→ Exercise prompt: Lines to return, exactly: from the line with "For every named target in this 858×2576" to the line with "[Boehmfeld Logo_final_klein] (120, 36)" in the entries below, both included.

→ Input data:
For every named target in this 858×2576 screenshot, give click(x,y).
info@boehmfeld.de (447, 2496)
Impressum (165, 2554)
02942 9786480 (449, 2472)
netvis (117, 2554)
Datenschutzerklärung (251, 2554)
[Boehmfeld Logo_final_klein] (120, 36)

--

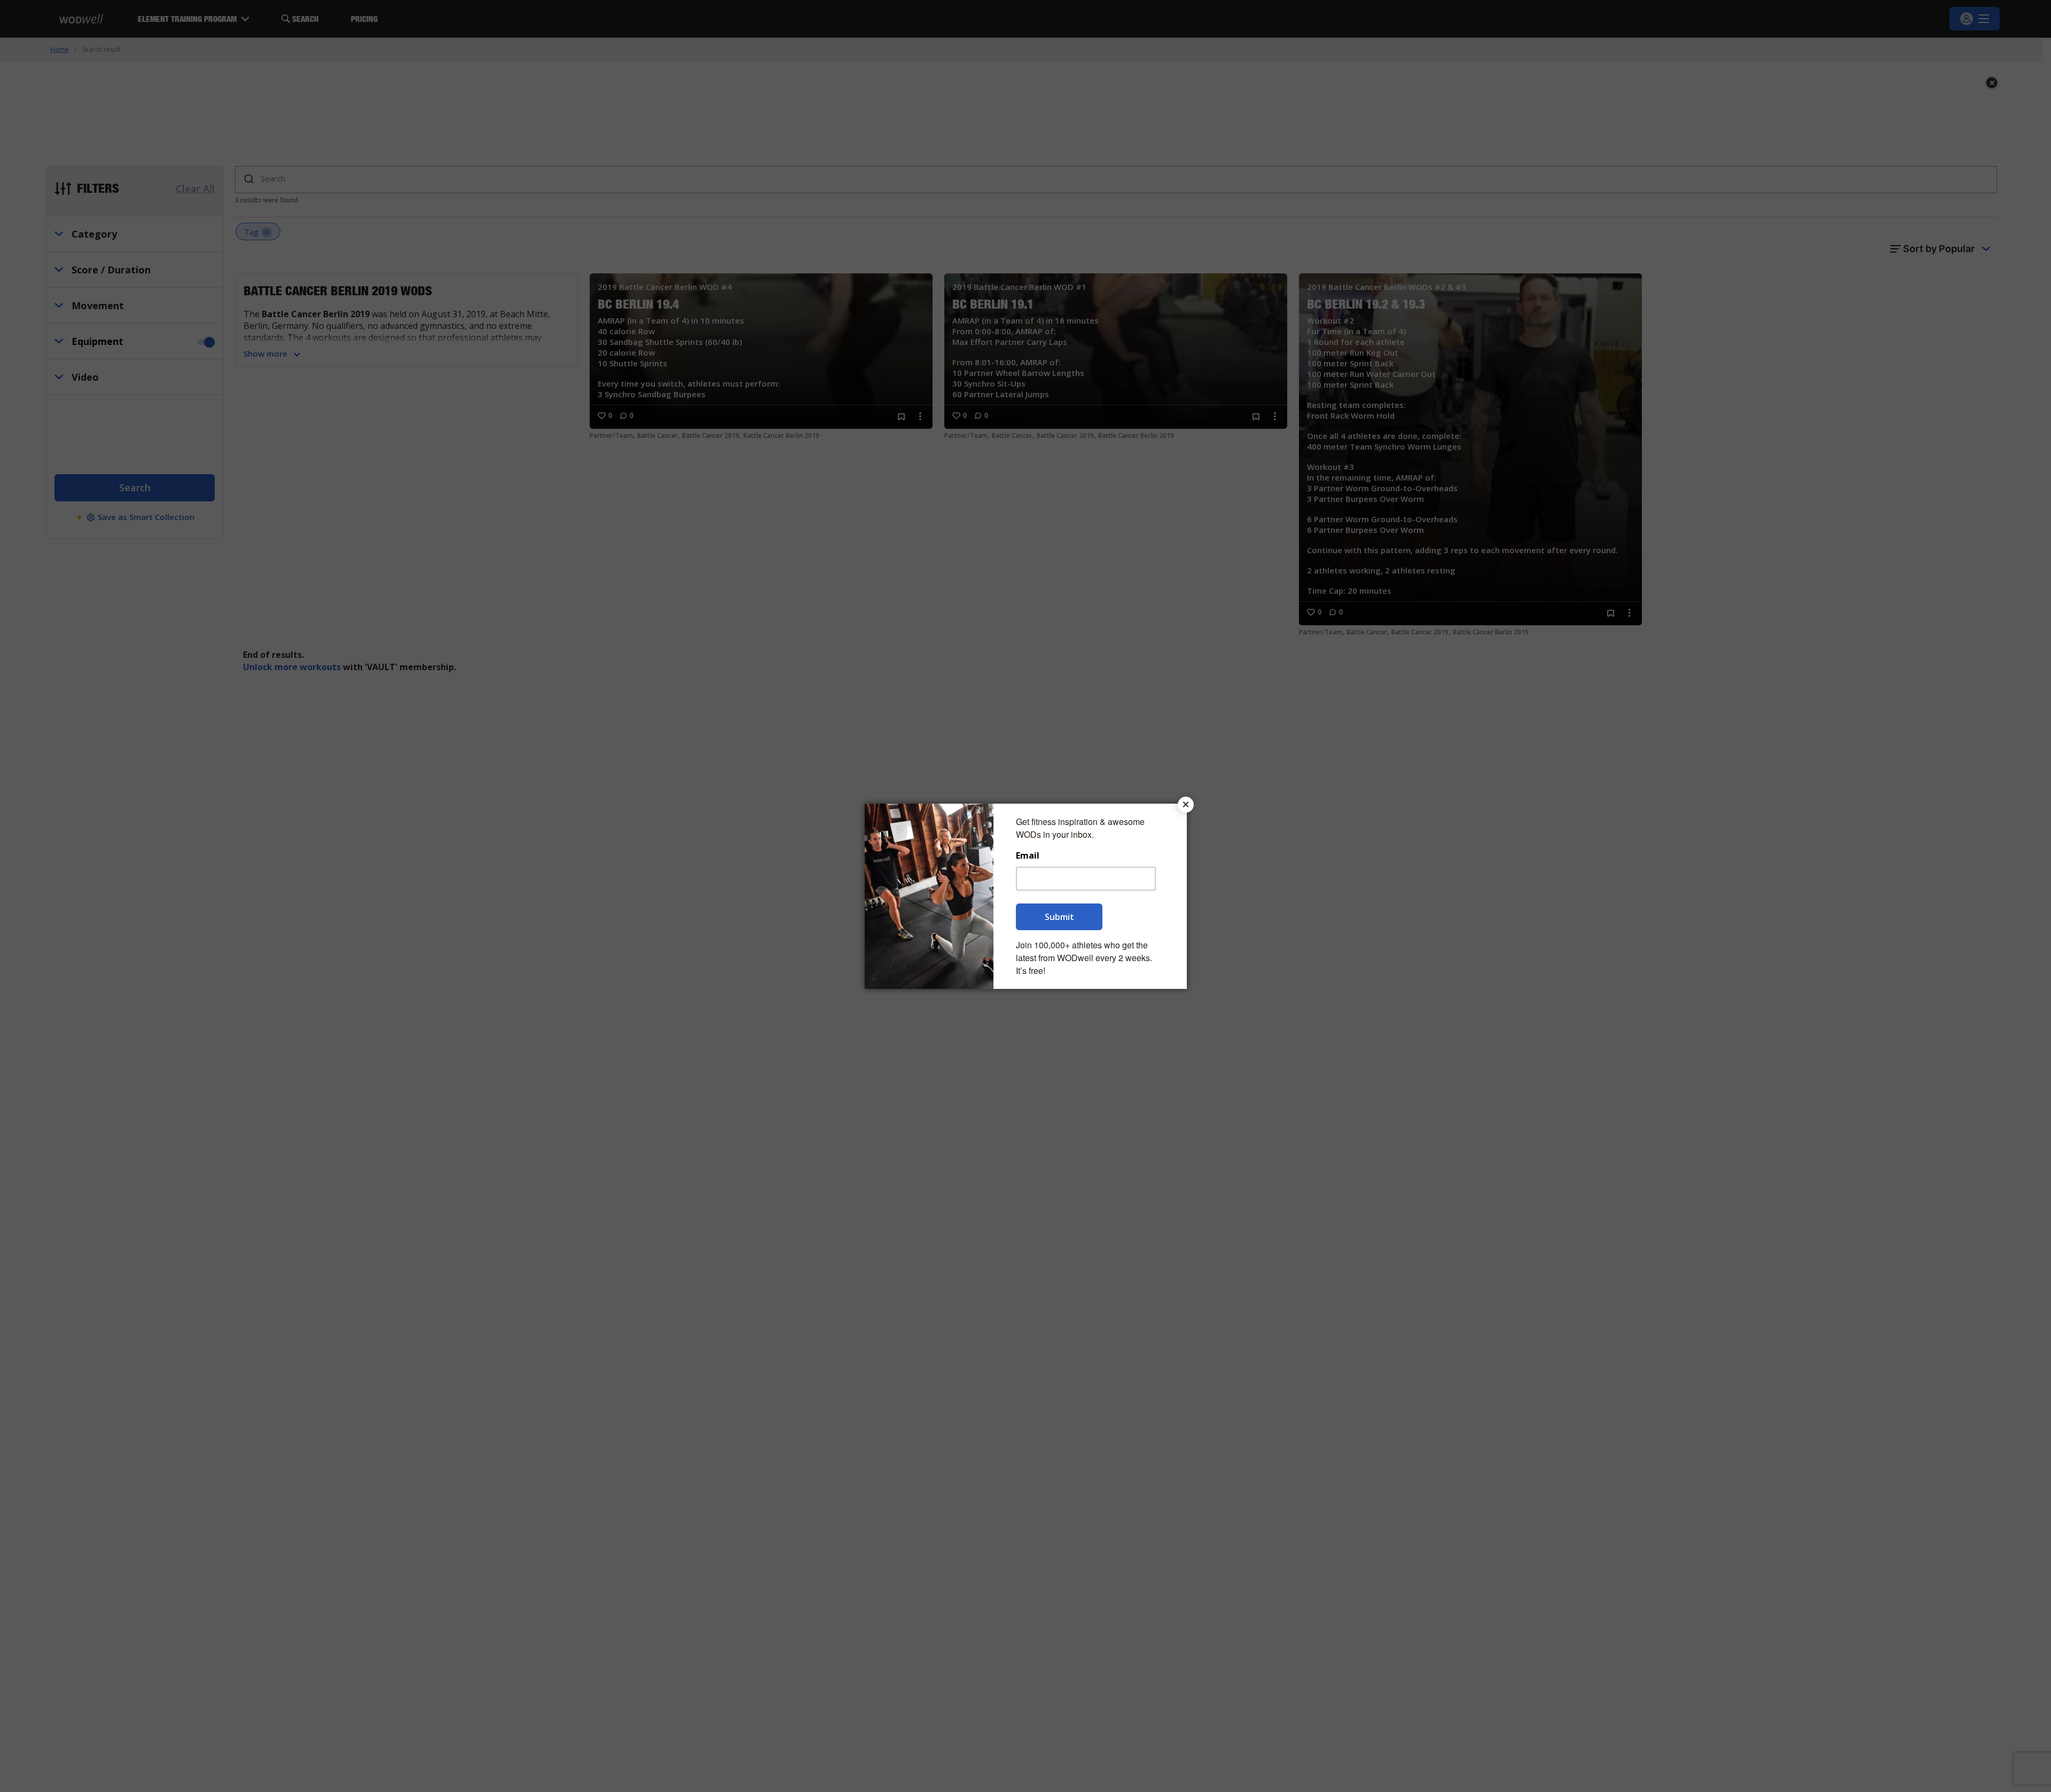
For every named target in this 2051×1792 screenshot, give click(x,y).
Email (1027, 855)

...

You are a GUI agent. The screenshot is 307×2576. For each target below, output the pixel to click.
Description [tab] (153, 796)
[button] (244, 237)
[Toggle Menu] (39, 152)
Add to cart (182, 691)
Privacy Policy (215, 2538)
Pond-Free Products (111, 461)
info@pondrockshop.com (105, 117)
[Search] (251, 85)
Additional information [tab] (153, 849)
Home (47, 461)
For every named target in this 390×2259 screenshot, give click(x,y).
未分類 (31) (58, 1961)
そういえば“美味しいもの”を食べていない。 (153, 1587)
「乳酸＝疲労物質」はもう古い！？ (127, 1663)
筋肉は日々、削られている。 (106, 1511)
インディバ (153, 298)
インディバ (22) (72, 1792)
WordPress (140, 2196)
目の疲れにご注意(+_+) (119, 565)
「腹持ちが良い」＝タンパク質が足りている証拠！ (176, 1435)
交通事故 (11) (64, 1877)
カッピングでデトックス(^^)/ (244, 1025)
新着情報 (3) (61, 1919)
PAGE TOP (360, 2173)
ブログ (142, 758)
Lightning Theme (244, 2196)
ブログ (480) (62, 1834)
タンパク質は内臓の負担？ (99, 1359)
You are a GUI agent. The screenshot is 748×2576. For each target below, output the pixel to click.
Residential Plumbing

→ Result of the task:
For every named target in this 858×2576 screenshot, give click(x,y).
info@boehmfeld.de (447, 2496)
Impressum (165, 2554)
02942 9786480 (449, 2472)
netvis (117, 2554)
Datenschutzerklärung (251, 2554)
[Boehmfeld Logo_final_klein] (120, 36)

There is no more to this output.